Sleep Stage Classification Algorithm
Standard task—4 classes: Wake, Light NREM, Deep NREM (N3), REM. Clinically valid standard—polysomnography (PSG) with EEG. Accelerometer and heart rate sufficient for Wake/Sleep separation with ~85% accuracy, full 4-stage classification—60–75% PSG agreement.
Feature Engineering from Accelerometer
From raw 25 Hz signal per 30-second epochs compute:
- Activity count—sum of absolute acceleration vector changes (Cole-Kripke algorithm)
- ZCR (Zero Crossing Rate)—zero-crossing frequency, correlates with fine motor
-
ENMO (Euclidean Norm Minus One)—actigraphy standard,
sqrt(x²+y²+z²) - 1g, removes gravity - Angle z-axis—wrist angle characteristic for different sleep positions
From HR (if available) add:
- Resting HR vs current HR (delta)
- HRV (RMSSD from RR-intervals)—higher in REM than deep sleep
Model
Random Forest on these features gives reasonable baseline. For temporal context—LSTM over RF features: RF outputs feature vector for each 30-sec epoch, LSTM considers epoch sequence. Pattern from Stanford Sleep Lab research.
# Feature extraction for one epoch (30 sec, 750 samples at 25 Hz)
def extract_epoch_features(epoch_data):
x, y, z = epoch_data[:, 0], epoch_data[:, 1], epoch_data[:, 2]
enmo = np.maximum(np.sqrt(x**2 + y**2 + z**2) - 1, 0)
angle_z = np.arctan(z / np.sqrt(x**2 + y**2 + 1e-6)) * 180 / np.pi
return {
'enmo_mean': np.mean(enmo),
'enmo_std': np.std(enmo),
'enmo_max': np.max(enmo),
'angle_z_mean': np.mean(angle_z),
'angle_z_std': np.std(angle_z),
'activity_count': np.sum(np.abs(np.diff(enmo)))
}
Model Conversion and Deployment
For iOS: sklearn Random Forest → coremltools.converters.sklearn.convert() → .mlmodel. LSTM layer—separate CoreML neural net. Combine in CoreML Pipeline. For Android: both models via TFLite with NNAPI delegate for hardware acceleration.
UI: Result Interpretation
Hypnogram (sleep phase timeline chart)—standard display. Additionally: Sleep Score as aggregate metric, breakdown per phase duration, identified patterns (late sleep onset, frequent awakenings).

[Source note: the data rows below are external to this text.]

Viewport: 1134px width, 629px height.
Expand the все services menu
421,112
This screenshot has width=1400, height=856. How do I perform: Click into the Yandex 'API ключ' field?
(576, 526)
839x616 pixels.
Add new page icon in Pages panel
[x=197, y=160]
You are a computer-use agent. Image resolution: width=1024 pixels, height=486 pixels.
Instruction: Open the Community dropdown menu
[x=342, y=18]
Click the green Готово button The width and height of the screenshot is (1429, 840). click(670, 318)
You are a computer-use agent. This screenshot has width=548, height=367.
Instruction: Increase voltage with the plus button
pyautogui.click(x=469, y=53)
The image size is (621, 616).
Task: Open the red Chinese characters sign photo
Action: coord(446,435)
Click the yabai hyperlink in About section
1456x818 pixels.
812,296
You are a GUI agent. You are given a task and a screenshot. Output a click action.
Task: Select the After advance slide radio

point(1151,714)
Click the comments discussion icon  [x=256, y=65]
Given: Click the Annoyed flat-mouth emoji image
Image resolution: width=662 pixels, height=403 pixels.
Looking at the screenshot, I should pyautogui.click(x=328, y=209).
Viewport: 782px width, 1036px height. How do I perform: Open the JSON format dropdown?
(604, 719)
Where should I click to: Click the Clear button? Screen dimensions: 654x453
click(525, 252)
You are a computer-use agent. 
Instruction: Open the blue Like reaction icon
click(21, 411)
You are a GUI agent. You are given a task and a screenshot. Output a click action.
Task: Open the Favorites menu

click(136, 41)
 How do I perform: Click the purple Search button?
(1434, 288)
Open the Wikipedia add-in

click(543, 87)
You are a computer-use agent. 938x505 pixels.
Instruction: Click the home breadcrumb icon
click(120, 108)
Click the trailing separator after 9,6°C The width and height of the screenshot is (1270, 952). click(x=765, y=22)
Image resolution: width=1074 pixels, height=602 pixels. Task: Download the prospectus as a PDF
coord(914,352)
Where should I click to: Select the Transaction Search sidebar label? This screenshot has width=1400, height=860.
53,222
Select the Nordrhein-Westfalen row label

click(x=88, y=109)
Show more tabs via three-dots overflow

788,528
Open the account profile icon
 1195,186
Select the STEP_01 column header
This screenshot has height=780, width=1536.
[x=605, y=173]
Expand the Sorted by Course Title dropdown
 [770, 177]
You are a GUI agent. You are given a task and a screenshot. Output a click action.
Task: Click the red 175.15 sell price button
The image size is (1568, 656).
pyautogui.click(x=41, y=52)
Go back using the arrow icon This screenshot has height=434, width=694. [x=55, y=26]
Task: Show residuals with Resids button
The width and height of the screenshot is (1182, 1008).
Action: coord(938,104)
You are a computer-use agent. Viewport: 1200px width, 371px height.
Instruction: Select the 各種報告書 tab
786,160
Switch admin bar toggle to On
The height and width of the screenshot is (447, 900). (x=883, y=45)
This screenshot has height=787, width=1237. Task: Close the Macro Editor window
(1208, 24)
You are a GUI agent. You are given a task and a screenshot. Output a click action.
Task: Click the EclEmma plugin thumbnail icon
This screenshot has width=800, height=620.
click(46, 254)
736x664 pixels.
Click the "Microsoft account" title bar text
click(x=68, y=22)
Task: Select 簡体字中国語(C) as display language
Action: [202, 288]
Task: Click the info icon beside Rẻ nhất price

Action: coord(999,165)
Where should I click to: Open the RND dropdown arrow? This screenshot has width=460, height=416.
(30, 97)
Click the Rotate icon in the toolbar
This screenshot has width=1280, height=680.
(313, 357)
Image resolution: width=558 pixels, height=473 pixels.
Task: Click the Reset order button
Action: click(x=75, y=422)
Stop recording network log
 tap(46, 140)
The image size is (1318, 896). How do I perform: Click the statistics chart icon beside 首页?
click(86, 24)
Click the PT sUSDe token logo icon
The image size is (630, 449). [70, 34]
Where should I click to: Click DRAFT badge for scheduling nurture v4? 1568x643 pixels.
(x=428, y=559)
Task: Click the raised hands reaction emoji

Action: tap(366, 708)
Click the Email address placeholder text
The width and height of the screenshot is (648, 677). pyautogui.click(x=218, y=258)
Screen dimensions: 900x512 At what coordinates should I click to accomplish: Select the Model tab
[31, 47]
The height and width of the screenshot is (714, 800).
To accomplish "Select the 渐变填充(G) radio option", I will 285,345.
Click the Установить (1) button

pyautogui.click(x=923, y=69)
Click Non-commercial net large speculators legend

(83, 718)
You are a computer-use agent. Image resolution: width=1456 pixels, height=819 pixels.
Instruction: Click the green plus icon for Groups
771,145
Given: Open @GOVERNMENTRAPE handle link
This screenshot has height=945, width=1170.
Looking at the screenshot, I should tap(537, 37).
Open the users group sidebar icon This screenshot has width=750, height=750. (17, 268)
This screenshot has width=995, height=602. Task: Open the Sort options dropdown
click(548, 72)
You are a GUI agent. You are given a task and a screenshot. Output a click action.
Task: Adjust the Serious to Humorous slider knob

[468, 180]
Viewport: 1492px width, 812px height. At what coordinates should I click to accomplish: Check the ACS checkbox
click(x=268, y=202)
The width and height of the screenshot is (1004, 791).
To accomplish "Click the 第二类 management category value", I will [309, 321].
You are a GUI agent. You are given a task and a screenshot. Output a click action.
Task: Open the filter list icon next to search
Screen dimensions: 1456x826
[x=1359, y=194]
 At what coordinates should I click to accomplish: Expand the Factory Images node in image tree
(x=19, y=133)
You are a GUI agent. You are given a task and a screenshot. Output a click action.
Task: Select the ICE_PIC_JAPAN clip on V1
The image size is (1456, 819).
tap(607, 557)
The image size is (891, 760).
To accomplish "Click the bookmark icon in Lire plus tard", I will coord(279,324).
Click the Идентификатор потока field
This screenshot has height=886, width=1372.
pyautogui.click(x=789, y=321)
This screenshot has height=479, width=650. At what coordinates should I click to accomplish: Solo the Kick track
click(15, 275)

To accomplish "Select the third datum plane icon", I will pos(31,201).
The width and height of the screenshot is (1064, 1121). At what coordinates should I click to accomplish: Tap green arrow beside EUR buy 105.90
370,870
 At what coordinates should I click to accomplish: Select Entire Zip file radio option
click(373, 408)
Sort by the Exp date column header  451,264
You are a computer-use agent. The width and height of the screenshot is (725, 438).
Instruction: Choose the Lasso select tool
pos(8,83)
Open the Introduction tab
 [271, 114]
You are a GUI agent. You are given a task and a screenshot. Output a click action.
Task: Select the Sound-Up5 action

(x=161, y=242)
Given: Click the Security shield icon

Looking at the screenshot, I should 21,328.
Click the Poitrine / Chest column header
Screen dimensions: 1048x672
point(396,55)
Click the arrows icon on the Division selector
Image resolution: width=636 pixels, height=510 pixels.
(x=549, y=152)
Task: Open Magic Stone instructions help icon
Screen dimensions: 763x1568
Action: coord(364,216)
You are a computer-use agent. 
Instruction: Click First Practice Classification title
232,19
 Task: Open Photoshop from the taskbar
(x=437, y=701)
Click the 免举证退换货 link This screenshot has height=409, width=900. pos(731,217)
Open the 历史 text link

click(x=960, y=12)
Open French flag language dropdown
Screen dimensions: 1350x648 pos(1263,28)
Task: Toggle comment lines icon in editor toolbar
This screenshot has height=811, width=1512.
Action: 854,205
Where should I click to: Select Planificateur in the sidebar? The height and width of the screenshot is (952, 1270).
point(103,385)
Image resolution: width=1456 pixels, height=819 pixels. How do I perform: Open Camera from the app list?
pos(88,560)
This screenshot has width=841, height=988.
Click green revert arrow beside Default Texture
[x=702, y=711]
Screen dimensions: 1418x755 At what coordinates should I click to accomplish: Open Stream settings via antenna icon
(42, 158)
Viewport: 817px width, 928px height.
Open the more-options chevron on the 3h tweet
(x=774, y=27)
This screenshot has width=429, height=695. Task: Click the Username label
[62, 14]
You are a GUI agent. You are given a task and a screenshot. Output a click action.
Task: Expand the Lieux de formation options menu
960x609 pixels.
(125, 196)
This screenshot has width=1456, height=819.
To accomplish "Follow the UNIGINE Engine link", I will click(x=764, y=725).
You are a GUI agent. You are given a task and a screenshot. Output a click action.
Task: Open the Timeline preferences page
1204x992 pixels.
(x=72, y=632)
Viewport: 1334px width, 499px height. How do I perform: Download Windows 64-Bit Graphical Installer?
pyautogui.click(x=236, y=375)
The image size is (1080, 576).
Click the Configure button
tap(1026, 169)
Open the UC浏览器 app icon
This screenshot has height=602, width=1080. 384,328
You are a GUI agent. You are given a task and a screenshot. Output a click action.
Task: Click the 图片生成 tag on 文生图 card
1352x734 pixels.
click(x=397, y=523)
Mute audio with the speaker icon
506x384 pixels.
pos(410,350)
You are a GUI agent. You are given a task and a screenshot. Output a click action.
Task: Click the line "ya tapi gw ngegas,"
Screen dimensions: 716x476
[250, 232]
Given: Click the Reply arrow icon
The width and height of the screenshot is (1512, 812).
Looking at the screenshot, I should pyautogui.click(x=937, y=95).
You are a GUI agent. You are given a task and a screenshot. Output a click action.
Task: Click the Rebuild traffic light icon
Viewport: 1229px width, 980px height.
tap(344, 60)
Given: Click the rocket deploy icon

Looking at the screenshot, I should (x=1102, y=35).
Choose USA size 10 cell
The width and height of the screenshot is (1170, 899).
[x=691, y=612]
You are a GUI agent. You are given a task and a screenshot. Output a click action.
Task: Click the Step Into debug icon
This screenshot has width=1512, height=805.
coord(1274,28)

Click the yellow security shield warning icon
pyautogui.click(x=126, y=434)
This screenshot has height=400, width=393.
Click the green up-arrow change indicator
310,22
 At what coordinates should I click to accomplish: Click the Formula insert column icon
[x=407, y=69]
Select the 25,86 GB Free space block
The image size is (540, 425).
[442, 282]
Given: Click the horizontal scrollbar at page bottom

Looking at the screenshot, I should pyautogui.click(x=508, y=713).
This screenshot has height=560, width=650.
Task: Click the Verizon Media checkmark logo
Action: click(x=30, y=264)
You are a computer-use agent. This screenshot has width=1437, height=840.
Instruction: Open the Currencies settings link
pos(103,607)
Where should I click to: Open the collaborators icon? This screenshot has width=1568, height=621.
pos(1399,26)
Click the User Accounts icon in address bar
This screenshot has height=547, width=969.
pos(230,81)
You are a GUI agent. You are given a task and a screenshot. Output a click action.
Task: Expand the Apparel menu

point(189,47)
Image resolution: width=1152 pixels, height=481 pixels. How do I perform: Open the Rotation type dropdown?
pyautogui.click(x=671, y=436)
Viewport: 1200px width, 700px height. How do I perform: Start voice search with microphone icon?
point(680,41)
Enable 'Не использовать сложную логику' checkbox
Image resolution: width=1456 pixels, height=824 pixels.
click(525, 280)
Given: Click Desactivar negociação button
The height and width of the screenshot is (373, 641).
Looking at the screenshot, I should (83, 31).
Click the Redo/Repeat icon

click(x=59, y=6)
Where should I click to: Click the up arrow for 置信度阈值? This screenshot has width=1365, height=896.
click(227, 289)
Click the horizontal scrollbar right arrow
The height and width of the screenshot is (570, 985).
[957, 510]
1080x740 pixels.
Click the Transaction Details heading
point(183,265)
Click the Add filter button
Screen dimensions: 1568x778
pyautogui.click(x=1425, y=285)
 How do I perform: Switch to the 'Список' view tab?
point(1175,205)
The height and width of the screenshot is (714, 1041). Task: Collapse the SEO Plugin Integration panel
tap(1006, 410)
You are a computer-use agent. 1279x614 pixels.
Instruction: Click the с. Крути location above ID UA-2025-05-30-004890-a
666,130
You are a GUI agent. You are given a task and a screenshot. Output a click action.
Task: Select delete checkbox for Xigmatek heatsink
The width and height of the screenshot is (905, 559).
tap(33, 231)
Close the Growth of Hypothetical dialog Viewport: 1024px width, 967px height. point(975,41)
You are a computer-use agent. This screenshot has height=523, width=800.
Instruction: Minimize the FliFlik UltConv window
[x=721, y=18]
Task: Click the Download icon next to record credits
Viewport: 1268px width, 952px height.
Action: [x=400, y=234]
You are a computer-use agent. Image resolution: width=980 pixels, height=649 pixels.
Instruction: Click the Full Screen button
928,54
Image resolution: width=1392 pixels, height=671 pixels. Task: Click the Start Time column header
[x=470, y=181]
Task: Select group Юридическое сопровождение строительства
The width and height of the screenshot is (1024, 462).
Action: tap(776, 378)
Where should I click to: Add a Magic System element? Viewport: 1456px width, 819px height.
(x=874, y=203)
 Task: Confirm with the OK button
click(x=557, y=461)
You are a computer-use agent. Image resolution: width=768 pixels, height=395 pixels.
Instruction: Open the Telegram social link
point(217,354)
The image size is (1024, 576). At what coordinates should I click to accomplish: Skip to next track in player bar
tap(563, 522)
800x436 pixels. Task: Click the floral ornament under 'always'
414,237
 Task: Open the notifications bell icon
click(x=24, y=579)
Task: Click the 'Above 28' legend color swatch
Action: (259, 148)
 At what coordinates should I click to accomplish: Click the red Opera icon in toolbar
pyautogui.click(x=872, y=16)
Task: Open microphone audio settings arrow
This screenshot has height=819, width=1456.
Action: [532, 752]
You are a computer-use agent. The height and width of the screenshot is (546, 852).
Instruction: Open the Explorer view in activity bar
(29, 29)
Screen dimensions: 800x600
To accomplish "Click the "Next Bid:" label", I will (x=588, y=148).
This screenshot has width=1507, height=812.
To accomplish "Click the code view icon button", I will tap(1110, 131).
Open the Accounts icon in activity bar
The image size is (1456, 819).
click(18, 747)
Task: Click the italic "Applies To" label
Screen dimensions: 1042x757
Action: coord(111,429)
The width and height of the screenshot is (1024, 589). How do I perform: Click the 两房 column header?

Tie recommendations to patterns: "Deep sleep N3 share dropped 18% to 9% over 5 nights" + specific advice, not "improve sleep quality".
Development Process
Choose data sources (HealthKit vs raw accelerometer). Develop night data processing pipeline. Feature engineering and classification model training. Conversion and app integration. UI components: hypnogram and recommendation. Test accuracy on real wearable data.
Timeframe Estimates
Wake/Sleep detector with actigraphy and basic UI—1–2 weeks. Full 4-stage classifier with hypnogram and personalized recommendations—3–5 weeks.